Reproduce word for word the lines of the entries below, starting at the line containing "This screenshot has height=763, width=1227." and ending at the line containing "Looking at the screenshot, I should tap(273, 537).", with both of those lines included.

════════════════════

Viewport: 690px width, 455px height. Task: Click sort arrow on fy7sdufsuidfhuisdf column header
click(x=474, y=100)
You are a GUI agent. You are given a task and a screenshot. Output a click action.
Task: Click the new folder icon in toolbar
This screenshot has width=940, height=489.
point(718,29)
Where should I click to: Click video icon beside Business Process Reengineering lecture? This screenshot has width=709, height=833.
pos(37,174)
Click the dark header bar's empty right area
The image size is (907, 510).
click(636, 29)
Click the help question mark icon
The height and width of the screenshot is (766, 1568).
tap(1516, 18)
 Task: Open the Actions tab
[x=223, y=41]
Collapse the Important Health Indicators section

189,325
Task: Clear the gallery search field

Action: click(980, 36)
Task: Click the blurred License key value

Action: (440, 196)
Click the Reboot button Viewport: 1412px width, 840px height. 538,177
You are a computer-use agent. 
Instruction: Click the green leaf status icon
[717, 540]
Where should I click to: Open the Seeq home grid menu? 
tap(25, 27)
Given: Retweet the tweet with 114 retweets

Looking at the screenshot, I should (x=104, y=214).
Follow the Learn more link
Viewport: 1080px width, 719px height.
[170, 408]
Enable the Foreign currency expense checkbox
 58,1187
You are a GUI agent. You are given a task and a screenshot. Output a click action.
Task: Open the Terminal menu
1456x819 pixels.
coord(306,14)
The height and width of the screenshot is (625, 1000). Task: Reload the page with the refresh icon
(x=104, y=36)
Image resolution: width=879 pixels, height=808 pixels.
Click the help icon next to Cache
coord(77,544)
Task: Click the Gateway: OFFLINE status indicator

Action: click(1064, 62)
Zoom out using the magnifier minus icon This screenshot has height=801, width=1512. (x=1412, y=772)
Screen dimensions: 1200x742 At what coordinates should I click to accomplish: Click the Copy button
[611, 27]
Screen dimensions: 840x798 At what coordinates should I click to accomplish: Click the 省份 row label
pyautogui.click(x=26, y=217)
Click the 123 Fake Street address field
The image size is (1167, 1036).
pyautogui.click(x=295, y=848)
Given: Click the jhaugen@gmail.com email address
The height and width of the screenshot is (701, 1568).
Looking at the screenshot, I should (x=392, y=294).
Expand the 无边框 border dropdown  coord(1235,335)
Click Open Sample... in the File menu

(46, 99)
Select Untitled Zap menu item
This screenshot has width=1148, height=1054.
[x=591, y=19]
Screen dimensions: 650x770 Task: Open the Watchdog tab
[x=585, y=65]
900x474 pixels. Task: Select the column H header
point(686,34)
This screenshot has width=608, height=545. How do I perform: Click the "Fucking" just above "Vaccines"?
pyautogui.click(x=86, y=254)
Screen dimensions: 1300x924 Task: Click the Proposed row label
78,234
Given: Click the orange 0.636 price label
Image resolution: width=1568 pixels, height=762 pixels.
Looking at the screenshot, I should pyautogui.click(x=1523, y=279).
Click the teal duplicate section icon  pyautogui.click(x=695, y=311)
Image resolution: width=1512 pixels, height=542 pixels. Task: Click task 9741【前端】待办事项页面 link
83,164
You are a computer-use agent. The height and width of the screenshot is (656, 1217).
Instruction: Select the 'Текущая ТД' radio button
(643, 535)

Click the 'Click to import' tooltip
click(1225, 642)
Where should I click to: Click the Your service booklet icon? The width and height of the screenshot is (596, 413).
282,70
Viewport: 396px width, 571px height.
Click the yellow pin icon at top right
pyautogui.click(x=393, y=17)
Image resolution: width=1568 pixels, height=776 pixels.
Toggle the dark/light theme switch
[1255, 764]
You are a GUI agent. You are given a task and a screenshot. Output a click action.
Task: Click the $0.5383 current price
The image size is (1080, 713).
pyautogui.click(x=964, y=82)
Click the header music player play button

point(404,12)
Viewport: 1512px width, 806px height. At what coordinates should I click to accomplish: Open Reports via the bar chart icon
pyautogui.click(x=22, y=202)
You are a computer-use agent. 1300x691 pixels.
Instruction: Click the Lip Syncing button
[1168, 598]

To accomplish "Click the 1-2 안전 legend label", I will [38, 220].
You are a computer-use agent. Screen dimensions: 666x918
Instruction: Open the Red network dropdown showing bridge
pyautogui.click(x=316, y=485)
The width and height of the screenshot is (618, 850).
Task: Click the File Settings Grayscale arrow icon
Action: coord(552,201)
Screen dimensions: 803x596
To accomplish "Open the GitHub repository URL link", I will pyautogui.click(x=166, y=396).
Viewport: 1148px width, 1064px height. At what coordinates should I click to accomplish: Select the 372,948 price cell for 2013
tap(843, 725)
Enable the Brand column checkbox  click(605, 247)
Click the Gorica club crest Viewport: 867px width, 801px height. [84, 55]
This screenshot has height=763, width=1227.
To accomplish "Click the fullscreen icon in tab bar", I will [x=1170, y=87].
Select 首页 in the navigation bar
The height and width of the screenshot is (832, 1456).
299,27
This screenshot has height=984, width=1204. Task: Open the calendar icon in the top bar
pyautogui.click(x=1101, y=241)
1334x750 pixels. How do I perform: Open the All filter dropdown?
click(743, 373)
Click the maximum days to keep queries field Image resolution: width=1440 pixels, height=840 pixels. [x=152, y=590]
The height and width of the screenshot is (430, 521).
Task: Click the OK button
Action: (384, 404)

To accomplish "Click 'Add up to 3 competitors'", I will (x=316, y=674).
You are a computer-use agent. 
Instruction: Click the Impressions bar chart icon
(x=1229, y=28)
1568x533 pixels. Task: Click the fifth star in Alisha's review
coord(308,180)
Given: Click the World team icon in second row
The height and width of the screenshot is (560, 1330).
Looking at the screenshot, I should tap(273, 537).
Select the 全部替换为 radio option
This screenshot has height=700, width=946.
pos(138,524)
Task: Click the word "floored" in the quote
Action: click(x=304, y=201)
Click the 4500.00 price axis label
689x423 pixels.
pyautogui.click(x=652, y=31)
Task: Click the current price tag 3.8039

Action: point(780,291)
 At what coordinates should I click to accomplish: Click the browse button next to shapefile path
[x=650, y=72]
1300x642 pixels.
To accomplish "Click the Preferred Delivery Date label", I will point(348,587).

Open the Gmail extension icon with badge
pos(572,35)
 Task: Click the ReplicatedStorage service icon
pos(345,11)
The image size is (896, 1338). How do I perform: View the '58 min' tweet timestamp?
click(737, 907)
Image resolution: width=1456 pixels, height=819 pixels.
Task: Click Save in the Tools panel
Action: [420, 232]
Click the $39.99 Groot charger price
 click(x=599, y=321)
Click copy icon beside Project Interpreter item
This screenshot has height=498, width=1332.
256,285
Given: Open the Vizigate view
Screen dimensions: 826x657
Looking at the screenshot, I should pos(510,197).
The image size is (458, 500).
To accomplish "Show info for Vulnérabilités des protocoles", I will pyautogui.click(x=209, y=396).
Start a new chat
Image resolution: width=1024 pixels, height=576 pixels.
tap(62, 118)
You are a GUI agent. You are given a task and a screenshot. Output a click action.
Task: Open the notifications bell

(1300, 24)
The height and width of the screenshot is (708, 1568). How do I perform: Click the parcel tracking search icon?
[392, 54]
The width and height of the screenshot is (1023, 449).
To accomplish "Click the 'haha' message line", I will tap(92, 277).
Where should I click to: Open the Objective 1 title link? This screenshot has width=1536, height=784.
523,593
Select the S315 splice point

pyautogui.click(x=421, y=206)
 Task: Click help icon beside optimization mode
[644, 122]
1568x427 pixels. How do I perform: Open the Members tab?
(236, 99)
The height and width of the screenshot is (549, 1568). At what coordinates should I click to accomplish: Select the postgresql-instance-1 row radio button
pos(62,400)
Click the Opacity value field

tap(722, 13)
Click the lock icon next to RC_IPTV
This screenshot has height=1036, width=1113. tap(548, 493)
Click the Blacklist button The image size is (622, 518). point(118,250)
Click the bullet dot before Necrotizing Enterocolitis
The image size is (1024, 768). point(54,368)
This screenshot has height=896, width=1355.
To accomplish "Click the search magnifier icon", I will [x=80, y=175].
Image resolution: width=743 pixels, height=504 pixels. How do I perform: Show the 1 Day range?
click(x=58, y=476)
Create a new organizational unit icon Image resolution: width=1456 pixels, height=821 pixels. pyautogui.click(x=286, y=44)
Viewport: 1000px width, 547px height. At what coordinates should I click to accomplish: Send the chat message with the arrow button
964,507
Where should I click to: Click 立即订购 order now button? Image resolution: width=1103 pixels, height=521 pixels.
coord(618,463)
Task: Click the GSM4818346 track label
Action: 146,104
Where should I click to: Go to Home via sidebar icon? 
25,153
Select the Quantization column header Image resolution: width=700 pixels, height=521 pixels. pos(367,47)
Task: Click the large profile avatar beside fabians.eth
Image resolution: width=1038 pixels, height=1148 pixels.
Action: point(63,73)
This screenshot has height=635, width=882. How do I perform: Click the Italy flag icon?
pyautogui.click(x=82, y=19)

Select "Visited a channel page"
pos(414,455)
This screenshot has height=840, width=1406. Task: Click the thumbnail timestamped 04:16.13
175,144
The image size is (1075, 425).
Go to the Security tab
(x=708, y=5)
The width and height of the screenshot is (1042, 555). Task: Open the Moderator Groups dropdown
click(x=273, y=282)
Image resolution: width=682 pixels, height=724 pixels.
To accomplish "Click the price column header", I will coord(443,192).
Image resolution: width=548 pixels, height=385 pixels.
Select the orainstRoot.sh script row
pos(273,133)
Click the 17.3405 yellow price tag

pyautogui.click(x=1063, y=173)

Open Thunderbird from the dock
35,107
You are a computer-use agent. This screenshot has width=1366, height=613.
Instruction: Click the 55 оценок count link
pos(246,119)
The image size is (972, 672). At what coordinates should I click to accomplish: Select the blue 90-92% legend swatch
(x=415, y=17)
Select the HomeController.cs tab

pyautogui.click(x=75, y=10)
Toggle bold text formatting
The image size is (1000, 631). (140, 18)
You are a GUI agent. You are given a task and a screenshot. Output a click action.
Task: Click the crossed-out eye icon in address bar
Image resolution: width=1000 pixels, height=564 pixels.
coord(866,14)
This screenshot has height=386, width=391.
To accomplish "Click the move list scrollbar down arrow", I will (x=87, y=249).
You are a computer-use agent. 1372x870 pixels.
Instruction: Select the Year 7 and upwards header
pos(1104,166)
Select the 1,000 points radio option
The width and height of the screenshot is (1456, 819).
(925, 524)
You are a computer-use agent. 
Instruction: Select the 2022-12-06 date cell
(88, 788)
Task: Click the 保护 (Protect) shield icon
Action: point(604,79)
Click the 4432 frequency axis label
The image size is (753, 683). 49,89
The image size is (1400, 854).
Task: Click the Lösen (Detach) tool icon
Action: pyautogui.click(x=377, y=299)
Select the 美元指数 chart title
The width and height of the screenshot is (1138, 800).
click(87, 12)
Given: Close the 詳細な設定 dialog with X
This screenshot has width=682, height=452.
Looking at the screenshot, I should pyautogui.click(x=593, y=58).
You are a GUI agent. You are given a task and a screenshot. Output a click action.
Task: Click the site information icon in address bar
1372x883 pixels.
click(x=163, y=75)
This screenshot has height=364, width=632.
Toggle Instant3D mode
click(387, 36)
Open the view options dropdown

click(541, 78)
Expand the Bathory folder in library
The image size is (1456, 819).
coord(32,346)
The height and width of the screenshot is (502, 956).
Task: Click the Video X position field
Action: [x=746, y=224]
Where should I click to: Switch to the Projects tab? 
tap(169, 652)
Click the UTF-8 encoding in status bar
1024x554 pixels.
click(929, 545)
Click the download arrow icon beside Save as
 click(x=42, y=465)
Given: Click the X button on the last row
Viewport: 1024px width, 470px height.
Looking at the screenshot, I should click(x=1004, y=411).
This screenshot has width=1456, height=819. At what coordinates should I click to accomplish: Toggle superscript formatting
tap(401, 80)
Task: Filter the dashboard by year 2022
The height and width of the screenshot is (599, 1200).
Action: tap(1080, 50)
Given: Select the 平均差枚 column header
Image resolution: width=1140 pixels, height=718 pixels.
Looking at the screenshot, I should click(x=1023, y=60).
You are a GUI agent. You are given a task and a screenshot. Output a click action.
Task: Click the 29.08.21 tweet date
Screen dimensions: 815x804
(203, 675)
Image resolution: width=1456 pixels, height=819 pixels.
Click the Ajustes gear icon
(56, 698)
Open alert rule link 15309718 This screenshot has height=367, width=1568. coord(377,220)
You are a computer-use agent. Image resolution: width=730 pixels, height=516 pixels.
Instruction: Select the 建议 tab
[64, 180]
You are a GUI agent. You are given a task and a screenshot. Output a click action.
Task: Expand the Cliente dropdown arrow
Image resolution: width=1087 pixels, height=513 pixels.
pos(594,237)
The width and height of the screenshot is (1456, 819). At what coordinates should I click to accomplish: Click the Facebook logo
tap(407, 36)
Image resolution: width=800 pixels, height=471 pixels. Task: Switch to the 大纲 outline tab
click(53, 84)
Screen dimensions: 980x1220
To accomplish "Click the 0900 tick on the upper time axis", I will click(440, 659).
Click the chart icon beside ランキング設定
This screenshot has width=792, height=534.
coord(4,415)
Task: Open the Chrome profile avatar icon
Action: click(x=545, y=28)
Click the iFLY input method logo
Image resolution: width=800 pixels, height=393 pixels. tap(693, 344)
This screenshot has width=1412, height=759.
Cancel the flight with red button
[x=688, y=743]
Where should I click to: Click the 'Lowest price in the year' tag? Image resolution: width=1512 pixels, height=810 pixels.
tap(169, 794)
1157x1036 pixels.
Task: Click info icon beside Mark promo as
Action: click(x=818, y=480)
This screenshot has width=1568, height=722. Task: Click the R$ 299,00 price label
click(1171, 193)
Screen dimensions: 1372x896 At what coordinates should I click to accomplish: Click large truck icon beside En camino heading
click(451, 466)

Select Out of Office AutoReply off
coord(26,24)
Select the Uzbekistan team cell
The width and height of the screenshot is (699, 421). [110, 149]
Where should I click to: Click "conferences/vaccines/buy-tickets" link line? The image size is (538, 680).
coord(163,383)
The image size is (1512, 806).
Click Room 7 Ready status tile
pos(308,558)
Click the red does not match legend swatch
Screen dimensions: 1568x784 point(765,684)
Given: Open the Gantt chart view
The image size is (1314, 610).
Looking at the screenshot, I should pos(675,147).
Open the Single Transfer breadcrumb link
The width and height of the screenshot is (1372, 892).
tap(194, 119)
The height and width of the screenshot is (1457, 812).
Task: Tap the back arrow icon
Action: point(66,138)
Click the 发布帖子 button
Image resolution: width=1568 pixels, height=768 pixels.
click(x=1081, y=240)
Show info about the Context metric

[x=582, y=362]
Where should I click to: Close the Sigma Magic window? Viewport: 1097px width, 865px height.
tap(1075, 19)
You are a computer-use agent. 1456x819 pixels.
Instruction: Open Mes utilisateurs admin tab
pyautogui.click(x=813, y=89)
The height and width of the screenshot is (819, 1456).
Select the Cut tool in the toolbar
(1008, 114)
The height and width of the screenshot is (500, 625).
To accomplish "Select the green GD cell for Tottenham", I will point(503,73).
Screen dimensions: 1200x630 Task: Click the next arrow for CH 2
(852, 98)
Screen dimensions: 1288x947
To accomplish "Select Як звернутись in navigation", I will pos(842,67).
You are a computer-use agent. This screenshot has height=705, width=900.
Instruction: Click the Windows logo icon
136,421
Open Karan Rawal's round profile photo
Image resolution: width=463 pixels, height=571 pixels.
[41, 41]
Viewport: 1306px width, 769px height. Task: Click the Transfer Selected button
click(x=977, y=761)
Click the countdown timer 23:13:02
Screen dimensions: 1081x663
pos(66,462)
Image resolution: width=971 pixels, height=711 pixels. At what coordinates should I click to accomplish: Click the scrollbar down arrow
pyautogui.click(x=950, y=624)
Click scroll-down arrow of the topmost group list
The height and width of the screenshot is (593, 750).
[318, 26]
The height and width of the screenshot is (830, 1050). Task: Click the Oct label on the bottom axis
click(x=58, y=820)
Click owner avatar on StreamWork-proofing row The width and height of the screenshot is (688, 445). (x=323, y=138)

════════════════════

**Exercise response**.
This screenshot has height=763, width=1227.
To accomplish "Click the fullscreen icon in tab bar", I will [x=1170, y=87].
Select 首页 in the navigation bar
The height and width of the screenshot is (832, 1456).
299,27
This screenshot has height=984, width=1204. Task: Open the calendar icon in the top bar
pyautogui.click(x=1101, y=241)
1334x750 pixels. How do I perform: Open the All filter dropdown?
click(743, 373)
Click the maximum days to keep queries field Image resolution: width=1440 pixels, height=840 pixels. [x=152, y=590]
The height and width of the screenshot is (430, 521).
Task: Click the OK button
Action: (384, 404)

To accomplish "Click 'Add up to 3 competitors'", I will (x=316, y=674).
You are a computer-use agent. 
Instruction: Click the Impressions bar chart icon
(x=1229, y=28)
1568x533 pixels. Task: Click the fifth star in Alisha's review
coord(308,180)
Given: Click the World team icon in second row
The height and width of the screenshot is (560, 1330).
Looking at the screenshot, I should tap(273, 537).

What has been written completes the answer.